In an opinion piece published in The Hill, they point to Chinese-owned Huawei and ZTE selling their telecom network gear at cheap prices. “Over time, this has enabled Huawei and ZTE to significantly expand their equipment’s presence in networks throughout the rural United States. For providers in rural areas operating on slimmer margins, cheap gear was a welcome option, and the risks associated with that gear were not yet well known,” they write.

But these states are also home to U.S. military bases and nuclear missile silos. American intelligence agencies identified a pattern: “communications providers were installing Chinese-made equipment on mobile wireless towers right next to American military assets,” state Fischer and John Hickenlooper, in The Hill.

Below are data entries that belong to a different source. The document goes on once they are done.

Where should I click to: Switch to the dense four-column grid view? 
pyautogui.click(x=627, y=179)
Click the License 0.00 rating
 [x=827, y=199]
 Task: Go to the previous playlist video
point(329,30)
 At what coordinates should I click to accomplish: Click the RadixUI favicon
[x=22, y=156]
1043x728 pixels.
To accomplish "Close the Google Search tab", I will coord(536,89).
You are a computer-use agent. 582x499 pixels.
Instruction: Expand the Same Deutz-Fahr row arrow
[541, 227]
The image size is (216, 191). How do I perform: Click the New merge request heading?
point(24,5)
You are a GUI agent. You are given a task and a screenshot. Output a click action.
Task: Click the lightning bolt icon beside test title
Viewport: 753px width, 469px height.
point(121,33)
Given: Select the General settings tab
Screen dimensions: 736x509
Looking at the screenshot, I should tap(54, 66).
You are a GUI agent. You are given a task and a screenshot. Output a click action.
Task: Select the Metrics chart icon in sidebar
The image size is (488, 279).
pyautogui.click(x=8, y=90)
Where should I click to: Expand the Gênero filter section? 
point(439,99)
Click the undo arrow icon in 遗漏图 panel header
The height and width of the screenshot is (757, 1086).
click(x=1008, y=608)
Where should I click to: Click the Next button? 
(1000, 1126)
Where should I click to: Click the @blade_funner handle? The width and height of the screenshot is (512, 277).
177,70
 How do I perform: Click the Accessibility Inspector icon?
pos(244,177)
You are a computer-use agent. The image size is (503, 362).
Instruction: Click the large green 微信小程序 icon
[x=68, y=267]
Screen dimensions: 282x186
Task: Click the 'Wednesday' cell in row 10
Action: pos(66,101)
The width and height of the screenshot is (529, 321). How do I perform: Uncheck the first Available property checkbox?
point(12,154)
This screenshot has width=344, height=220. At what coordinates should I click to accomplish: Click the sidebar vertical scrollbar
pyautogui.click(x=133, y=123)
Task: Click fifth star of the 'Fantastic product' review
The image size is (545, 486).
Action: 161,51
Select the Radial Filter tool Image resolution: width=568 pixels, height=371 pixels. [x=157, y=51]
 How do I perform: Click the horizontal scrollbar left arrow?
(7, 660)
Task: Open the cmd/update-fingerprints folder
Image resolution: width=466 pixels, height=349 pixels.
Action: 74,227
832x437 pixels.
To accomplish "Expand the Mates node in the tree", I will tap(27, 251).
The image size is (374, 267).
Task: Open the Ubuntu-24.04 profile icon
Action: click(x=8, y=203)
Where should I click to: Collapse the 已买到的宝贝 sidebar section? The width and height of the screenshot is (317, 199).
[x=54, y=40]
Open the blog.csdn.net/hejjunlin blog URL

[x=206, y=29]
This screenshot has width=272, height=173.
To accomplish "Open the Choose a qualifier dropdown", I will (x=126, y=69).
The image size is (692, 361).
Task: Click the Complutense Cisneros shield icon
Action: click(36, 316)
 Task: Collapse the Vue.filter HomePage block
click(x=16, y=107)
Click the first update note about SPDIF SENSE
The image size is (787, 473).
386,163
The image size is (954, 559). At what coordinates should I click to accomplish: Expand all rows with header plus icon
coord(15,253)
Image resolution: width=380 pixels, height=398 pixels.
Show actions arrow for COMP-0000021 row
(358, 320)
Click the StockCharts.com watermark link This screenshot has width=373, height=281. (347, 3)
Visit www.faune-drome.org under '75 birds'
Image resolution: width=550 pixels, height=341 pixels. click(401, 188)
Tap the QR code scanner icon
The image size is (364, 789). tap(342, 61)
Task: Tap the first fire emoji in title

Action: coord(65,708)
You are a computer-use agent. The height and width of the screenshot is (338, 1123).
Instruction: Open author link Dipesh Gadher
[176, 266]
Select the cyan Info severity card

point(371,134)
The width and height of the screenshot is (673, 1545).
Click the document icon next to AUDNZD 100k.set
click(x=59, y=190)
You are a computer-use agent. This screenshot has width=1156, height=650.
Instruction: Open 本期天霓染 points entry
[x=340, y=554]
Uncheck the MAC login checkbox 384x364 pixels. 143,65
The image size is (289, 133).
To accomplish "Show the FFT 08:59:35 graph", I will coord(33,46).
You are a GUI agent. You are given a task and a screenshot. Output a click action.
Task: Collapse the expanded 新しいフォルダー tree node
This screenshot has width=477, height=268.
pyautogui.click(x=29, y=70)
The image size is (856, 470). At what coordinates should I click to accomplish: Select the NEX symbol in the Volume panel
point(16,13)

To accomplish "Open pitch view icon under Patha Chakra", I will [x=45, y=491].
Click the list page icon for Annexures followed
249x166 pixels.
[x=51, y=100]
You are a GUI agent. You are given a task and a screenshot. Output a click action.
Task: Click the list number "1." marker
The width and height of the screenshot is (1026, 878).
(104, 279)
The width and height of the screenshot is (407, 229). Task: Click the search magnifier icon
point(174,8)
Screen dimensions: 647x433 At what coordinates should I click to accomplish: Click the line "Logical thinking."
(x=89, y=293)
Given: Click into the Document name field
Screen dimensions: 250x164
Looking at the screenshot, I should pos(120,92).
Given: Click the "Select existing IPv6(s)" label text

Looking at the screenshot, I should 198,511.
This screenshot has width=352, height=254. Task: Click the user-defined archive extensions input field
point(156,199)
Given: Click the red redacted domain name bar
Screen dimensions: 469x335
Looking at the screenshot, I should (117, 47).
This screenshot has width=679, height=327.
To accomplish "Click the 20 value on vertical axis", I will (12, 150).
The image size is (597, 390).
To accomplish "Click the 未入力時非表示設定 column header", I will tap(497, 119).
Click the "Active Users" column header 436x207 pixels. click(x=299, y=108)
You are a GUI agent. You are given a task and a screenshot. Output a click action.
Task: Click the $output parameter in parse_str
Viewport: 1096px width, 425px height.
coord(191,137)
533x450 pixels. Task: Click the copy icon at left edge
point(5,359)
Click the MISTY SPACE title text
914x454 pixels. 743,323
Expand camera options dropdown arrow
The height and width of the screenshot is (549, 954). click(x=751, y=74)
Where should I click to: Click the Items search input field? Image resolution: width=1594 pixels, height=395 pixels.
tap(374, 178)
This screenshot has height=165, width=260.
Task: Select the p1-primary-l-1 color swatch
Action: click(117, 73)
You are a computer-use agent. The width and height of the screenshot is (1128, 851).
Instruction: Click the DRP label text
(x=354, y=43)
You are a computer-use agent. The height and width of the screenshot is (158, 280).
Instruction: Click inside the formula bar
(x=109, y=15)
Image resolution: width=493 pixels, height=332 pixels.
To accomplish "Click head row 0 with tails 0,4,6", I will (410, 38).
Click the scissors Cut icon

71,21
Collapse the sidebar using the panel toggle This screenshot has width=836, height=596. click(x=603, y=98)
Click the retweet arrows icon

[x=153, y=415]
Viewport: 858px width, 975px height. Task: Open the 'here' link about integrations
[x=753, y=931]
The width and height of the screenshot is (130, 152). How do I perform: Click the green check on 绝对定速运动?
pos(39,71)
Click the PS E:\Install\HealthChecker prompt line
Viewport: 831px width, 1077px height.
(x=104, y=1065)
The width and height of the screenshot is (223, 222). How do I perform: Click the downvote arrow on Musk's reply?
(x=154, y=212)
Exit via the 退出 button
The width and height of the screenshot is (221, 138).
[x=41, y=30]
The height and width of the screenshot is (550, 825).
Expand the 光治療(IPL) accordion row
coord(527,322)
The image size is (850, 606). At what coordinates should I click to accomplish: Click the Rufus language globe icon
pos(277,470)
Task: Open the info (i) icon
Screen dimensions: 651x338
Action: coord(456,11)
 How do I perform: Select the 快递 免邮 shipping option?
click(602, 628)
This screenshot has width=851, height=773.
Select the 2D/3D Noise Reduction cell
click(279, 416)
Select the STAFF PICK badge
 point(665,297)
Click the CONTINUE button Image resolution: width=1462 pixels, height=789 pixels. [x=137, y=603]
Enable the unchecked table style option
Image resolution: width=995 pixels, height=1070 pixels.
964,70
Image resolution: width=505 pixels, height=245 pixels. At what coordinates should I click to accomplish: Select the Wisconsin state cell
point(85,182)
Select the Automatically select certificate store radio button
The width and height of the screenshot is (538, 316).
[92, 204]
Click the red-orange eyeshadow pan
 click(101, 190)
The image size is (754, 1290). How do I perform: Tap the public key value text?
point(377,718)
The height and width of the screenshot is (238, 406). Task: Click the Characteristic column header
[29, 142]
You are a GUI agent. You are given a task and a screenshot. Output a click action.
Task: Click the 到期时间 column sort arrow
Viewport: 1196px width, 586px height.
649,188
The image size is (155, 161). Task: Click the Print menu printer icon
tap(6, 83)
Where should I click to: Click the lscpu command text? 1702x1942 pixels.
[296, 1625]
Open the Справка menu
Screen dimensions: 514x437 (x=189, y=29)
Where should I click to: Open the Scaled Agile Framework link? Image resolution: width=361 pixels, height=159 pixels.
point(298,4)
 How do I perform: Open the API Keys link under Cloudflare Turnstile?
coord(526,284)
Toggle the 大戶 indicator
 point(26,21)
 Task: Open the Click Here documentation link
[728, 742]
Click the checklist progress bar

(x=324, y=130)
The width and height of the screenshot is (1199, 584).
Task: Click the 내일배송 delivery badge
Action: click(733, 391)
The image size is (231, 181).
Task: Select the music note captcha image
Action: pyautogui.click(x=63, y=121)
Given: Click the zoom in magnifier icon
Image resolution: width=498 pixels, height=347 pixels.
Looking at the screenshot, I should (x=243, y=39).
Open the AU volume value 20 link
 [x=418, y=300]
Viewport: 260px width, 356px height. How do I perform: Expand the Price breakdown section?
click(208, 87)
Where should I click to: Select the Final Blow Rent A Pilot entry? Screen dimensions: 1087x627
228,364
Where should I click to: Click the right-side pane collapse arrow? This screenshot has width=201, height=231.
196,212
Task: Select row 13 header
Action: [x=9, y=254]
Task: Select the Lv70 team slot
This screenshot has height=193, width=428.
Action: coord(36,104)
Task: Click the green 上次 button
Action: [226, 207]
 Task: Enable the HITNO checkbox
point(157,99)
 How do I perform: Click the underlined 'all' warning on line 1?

Approximately 24,000 pieces of equipment still operate in 8,400 locations near U.S. homes, small businesses, interstate highways, and university campuses. Nearly all of the 85 companies received approval by the FCC for costs to “Rip and Replace” the equipment deemed untrusted by the U.S. government.

But Inside Towers reported the FCC reimbursement program has a $3 billion shortfall. If smaller telecoms don’t get their full reimbursement to remove the Chinese gear, “they’ll either refrain from ripping it out or will be forced to shut down parts or all of their networks. And this is already beginning,” say Fischer and Hickenlooper.  

The senators point to their bill, the Defend Our Networks Act, which would remove Chinese network gear and “secure rural communications without network disruptions — all using funding already expended by Congress,” they note. The Act would use roughly three percent of unobligated emergency COVID-relief funds to address the budget shortfall in Rip & Replace, Inside Towers reported in April. Now, the lawmakers urge passage of their legislation “before it’s too late.”